DESCRIPTION OF THE TASK>
Using the word "section" as the filter, copy each matching line from the records.

TASK DATA>
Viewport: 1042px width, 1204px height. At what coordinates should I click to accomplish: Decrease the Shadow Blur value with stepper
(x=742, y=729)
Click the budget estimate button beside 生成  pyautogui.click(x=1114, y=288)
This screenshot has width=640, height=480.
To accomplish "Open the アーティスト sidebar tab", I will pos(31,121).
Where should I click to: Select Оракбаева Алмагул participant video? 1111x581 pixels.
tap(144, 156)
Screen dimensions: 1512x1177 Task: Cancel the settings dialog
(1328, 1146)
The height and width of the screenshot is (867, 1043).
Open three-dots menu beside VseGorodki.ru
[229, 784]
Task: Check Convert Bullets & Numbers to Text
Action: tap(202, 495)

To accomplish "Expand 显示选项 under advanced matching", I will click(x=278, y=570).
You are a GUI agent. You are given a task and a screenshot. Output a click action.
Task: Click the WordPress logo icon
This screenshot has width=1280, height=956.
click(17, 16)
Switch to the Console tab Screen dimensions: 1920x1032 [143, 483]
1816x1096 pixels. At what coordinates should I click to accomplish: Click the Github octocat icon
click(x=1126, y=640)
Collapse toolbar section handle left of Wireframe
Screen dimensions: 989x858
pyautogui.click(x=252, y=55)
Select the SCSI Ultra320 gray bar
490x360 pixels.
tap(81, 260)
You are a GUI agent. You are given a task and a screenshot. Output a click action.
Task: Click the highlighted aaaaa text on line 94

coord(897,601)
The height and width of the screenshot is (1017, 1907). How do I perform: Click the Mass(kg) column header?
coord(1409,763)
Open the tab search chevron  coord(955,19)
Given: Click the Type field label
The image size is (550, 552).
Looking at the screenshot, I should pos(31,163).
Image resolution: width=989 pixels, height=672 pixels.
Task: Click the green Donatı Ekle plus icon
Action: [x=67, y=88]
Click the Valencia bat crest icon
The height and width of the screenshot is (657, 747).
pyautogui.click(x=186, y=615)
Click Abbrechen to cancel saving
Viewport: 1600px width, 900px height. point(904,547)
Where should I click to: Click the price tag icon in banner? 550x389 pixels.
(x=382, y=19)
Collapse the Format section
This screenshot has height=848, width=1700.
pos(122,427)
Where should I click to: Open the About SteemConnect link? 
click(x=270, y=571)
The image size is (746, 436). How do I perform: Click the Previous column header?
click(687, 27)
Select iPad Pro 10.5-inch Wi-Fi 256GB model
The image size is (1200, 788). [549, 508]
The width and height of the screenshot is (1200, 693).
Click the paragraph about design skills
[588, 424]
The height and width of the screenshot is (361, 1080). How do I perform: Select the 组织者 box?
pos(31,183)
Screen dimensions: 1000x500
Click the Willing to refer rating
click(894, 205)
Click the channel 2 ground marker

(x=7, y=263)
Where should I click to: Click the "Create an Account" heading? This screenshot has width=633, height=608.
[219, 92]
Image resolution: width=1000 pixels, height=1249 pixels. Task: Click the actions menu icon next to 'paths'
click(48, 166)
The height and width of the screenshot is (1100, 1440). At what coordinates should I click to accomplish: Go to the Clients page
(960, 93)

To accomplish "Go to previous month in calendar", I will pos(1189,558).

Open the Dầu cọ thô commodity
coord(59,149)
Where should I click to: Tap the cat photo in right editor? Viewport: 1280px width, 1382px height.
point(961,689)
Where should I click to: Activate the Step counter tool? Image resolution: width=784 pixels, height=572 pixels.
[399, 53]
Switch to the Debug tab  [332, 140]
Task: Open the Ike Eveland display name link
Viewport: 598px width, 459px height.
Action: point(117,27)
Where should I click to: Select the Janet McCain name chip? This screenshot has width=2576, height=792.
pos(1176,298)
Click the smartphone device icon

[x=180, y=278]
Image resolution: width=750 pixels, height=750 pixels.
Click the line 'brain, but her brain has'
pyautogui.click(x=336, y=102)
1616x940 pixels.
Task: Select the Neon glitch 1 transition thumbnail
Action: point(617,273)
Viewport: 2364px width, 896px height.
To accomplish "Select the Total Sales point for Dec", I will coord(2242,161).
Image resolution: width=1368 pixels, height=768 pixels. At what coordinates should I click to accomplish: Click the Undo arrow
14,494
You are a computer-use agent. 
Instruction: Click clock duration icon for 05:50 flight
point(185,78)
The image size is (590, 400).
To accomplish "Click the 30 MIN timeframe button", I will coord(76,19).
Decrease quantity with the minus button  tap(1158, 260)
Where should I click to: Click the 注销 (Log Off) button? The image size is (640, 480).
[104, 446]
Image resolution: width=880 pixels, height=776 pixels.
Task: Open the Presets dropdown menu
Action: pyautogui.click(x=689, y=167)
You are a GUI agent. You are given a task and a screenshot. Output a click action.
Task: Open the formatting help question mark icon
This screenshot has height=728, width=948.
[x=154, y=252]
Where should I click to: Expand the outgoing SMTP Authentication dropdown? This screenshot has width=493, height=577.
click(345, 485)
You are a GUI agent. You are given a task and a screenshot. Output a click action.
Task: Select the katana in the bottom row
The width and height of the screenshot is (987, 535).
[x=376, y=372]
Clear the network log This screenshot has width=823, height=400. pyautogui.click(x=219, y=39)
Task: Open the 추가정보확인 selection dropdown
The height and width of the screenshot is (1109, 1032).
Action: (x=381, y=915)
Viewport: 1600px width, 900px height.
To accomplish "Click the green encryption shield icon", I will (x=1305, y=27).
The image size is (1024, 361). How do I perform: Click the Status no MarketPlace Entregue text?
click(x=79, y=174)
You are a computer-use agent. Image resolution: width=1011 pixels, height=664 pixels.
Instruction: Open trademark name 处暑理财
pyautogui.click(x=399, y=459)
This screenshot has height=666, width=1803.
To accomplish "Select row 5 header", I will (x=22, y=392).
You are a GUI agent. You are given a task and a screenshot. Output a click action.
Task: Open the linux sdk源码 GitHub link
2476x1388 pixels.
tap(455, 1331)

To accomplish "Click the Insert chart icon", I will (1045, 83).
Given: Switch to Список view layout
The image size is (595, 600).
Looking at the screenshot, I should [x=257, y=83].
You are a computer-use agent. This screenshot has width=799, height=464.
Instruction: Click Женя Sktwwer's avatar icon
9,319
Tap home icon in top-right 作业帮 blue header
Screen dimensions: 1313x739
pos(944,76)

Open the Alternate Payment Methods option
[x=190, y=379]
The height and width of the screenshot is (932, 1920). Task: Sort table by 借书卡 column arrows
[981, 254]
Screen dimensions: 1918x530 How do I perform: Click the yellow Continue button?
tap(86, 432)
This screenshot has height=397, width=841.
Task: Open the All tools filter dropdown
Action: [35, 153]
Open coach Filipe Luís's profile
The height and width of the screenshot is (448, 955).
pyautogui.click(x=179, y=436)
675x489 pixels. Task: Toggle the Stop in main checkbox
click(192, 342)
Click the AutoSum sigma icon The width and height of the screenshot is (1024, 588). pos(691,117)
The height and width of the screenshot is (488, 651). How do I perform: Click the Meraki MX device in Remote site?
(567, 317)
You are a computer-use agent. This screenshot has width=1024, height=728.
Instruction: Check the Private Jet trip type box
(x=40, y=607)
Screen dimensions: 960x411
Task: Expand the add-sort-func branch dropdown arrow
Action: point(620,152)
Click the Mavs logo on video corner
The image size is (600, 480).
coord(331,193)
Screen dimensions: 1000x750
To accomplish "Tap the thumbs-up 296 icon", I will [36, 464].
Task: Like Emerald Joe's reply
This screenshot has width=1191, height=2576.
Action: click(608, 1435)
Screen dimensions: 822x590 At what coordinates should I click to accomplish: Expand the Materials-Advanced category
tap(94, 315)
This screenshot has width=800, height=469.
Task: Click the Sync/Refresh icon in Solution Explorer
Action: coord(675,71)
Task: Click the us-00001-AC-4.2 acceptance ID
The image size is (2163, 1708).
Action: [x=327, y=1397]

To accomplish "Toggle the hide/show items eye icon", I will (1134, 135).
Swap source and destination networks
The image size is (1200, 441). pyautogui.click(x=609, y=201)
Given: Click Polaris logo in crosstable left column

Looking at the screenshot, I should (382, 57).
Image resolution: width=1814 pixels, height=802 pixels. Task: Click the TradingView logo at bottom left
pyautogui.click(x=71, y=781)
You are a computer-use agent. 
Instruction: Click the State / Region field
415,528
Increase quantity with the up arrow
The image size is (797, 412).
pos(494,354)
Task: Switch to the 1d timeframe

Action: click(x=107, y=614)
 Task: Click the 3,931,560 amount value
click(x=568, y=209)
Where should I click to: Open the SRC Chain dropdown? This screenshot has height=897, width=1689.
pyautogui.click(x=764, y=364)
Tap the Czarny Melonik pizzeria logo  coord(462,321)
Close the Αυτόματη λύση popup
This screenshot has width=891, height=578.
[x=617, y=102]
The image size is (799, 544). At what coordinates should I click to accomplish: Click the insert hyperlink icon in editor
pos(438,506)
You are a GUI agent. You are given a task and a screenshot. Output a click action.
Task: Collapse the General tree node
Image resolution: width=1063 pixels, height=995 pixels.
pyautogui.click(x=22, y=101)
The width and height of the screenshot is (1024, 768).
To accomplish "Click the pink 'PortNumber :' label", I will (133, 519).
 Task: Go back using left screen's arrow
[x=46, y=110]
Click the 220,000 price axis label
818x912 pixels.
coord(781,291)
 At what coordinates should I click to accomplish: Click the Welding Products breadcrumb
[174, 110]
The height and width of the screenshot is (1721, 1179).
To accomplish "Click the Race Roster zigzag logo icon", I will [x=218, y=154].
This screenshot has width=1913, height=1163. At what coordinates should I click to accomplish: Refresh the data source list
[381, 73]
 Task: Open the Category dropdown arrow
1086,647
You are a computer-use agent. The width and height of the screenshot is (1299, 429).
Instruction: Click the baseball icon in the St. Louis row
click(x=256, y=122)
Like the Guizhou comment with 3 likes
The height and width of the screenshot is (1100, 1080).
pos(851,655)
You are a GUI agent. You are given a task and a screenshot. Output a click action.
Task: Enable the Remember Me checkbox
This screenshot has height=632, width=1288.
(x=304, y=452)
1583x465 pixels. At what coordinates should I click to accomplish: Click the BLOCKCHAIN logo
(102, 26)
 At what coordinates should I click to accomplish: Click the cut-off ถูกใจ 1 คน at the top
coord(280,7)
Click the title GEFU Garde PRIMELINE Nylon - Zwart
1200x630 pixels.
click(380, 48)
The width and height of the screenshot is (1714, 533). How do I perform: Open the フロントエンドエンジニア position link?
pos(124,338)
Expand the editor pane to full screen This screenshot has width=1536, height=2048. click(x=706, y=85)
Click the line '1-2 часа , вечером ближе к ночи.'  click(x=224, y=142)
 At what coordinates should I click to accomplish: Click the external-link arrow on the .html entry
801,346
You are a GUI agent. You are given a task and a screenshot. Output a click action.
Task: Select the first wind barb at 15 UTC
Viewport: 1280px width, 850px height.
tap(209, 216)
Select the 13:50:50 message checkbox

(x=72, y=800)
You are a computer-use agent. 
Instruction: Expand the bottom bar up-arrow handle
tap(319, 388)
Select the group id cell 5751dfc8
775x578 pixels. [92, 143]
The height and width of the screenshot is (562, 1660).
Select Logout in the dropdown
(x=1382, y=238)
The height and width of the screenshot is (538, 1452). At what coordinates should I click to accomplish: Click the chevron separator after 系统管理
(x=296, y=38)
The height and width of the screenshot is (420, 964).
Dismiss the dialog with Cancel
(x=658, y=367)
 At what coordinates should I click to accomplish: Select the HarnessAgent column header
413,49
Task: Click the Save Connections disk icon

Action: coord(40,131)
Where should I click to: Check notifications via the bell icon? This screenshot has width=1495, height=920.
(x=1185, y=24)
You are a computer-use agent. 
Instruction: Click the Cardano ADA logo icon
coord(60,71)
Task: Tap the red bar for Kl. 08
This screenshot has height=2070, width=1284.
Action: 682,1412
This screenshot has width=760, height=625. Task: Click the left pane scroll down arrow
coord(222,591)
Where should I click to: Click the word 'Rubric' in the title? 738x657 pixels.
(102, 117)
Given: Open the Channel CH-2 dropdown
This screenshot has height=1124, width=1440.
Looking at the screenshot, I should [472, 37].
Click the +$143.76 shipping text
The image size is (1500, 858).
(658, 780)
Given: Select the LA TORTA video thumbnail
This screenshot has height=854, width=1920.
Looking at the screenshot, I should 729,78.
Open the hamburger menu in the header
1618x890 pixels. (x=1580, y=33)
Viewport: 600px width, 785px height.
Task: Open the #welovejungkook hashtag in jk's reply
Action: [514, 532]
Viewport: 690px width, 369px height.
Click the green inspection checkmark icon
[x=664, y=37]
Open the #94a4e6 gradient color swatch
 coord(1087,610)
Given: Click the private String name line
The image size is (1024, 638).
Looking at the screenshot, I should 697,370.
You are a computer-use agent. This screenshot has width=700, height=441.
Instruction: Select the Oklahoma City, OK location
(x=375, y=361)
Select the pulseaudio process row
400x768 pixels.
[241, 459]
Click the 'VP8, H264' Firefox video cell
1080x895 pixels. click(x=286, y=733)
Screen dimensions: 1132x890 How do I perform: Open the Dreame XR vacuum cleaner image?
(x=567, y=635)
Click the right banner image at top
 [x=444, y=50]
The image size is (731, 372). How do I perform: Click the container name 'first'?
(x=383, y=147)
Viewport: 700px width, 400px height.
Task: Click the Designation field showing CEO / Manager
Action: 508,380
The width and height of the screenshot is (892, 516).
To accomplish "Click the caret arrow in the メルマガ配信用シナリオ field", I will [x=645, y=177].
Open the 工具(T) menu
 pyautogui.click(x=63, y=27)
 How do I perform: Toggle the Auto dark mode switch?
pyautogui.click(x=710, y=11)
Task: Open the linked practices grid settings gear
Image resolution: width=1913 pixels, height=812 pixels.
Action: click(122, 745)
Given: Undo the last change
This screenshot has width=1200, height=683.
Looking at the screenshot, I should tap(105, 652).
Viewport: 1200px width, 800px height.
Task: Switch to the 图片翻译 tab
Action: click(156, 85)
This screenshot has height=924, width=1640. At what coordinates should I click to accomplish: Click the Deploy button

TASK RESULT>
Collapse toolbar section handle left of Wireframe
Collapse the Format section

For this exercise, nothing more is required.